Last night I attended the second Ignite Sydney event as a guest of the organiser Stephen Lead and discovered the future world of business presentations.
The new environments for business presentations are cabaret venues in the gay areas of a city where the audience stands and sips cocktails and hard liquor as live twittering about who is attending and who is not screens on the audio visual-screen, usually reserved for video clips or karaoke. There is male on male, male on female, female on female action but instead of music and bands, the entertainment is innovative business presentations. Work and play is the new singles dance!!
The evening opens when a beat box performer jumps on stage and delivers the Ignite Sydney music theme complete with scratching and explosion affects to rapturous applause.
What follows is 12 business presentations constructed around a very strict format - 20 slides in 5 minutes ie 15 secs per slide that change automatically. You stop speaking when your slides finish or you get the old fashion vaudevillian hook - in this instance, a blank screen showing the credits of your presentation!!
The presenters, average age approximately 30, included an Anglo Saxon IBMer exhorting us to volunteer in some capacity - we spend 87 hours per annum watching porno - set aside two hours of that habit each year and volunteer and think of the change humanity could bring to the world he epically concludes; a Vietnamese games designer from Dolby developing real voice interaction for video games; a Chinese designer YinYang (translated happy creativity) shows us how her "fail whale" a design for a friend's birthday was picked up by Twitter from iStockPhoto and used as their 404 error message (someone suggested the name Fail Whale in a twitter post) and how this acted unexpectedly as a huge boost for her career; an Eastern European computer programme who made no sense whatsoever to me because he spoke in programme acronyms for 5 minutes; a young Indian Malay lawyer who travels the world setting up micro financing systems in developing economies; an Australian, the only suit wearing presenter, instantly turned effective business diagrams into an art form; an Irish email design expert dressed as a pirate who made sense of bounced and bouncing emails and showed why html email design was still steeped in last century methodology (last century being 1996) and - the headlining act...and here we must have a drum roll.. young Australian (late 20's) Adam Drever of Snatch Digital gave a startling presentation on brainstorming.

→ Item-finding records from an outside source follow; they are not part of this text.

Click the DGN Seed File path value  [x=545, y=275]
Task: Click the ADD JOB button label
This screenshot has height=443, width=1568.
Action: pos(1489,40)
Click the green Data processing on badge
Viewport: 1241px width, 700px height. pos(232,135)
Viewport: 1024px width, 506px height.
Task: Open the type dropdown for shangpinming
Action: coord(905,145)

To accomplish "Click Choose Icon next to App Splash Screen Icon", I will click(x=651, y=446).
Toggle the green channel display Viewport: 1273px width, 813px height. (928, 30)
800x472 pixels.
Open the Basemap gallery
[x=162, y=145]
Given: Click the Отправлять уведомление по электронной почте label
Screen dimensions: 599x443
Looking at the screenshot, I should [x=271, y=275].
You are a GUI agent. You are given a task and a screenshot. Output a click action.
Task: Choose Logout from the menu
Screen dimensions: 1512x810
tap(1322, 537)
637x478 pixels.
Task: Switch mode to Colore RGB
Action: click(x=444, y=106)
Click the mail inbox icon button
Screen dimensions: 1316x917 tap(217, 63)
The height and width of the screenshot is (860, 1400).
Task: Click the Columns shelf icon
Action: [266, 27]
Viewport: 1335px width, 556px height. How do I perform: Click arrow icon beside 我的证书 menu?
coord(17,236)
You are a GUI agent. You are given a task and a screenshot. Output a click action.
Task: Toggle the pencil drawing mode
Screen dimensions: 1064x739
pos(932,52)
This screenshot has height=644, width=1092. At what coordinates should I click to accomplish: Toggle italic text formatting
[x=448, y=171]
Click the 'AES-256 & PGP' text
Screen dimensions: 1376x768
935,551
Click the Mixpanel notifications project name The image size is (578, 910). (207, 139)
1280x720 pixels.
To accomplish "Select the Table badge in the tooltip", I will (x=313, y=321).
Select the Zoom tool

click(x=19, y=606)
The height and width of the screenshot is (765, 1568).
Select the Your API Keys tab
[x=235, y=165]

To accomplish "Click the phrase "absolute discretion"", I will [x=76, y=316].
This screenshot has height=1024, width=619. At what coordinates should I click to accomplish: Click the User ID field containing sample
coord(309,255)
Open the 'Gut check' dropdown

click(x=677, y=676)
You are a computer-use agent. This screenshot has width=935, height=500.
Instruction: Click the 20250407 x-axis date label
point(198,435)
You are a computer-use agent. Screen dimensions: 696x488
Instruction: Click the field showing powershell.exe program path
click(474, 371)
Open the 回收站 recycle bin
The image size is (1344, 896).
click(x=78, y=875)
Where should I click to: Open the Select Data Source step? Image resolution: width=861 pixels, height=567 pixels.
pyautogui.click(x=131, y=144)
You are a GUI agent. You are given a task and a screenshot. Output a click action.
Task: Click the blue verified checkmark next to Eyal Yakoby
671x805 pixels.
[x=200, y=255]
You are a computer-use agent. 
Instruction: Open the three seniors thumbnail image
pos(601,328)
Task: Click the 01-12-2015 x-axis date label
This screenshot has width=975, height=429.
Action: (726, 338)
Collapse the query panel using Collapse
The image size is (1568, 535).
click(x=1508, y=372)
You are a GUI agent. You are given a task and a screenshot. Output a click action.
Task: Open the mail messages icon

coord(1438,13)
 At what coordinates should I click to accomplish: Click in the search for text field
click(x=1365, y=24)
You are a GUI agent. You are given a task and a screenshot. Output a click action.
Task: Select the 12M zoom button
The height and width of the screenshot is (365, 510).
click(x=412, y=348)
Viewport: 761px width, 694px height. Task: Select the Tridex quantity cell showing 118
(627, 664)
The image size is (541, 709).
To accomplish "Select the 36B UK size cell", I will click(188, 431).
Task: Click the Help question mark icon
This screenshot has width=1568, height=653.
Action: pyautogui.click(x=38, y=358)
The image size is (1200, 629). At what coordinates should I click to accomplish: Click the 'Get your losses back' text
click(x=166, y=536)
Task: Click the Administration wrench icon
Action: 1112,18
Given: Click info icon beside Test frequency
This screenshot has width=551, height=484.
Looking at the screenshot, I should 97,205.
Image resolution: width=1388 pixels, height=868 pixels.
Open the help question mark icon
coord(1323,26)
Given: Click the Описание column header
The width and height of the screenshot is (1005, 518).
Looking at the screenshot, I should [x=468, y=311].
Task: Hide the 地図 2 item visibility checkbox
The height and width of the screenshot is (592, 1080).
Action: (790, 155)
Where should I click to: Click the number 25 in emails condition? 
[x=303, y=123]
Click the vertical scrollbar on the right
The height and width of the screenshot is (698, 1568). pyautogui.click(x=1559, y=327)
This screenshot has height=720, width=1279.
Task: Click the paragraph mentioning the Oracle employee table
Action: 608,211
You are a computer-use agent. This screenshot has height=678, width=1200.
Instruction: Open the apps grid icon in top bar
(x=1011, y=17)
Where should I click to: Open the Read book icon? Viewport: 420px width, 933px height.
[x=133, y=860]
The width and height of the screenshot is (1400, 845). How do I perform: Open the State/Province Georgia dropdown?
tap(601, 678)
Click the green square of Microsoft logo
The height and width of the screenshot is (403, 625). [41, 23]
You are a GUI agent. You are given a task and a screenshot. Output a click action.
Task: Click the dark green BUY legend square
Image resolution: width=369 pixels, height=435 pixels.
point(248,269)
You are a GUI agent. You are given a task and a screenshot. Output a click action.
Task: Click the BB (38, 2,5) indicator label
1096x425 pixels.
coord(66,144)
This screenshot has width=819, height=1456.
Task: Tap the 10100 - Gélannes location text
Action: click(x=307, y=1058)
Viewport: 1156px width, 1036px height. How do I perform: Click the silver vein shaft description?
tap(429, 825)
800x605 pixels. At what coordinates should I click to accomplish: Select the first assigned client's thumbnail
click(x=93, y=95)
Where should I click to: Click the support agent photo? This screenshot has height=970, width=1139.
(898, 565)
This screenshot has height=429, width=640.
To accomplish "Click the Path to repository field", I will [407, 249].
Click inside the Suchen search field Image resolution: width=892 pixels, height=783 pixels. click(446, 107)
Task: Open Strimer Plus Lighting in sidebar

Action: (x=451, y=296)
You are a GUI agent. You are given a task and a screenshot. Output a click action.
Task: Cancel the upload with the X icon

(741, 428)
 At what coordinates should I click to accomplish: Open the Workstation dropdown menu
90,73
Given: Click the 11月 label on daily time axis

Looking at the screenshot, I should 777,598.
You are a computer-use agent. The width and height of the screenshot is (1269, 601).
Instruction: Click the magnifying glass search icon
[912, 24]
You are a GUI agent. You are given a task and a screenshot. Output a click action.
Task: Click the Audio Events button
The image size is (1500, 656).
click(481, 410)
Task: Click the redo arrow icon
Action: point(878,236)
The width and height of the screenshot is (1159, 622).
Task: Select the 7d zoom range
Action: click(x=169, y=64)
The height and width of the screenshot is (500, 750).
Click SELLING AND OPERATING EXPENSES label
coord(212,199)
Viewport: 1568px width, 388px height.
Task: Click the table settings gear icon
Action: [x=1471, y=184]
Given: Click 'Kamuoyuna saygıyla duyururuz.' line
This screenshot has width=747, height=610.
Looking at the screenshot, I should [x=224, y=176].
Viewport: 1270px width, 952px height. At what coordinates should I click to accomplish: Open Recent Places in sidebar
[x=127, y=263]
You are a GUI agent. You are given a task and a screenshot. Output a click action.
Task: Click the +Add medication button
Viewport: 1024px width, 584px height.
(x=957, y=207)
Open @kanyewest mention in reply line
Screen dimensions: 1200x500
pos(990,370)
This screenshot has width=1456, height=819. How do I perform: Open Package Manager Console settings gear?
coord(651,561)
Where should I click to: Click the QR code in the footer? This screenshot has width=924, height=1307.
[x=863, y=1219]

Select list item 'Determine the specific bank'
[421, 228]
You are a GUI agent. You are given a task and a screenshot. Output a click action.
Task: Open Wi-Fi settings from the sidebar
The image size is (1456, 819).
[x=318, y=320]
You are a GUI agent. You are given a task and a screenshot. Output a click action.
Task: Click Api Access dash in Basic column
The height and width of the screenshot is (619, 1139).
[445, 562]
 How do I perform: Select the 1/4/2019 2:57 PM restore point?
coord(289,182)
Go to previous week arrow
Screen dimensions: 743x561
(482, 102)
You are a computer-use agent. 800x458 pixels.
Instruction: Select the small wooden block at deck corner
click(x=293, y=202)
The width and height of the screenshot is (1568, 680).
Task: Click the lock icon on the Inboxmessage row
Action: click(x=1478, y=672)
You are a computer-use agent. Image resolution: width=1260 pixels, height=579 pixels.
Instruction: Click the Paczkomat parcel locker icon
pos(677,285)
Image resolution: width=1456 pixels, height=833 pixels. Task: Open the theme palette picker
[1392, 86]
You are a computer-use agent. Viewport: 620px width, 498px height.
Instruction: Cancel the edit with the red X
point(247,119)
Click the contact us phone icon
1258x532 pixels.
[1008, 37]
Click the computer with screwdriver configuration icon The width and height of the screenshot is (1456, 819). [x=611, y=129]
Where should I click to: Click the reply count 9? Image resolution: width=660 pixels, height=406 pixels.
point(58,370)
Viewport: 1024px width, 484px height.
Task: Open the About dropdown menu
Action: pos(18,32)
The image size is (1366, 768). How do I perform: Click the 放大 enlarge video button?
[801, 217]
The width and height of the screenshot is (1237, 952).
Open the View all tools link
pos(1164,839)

The session opened by placing Alex Osborne and the Creative Skills Training Council Global Mentor Dr Sid Parnes in correct historical context with the US Creative Education Foundation and then in 3 minutes showed the importance of brainstorming in all our worldly activities. In all my years attendance at the Creative Problem Solving Institute Conferences and other creativity conferences around the globe, I have never seen such a succinct, articulate and visual presentation on brainstorming.
Finish to rapturous applause..more alcohol, discussion, intellectual exploration and mating, perhaps...at a later stage!! The subconscious activities of our everyday workplace manifest!!
In the space of 60 minutes, I learnt more about video gaming, business diagrams, the evolution of mobile phones, volunteering, micro financing and the hidden hours of creativity (10.00pm - 2.00am according to the presenter) than any amount of researching and googling on these topics.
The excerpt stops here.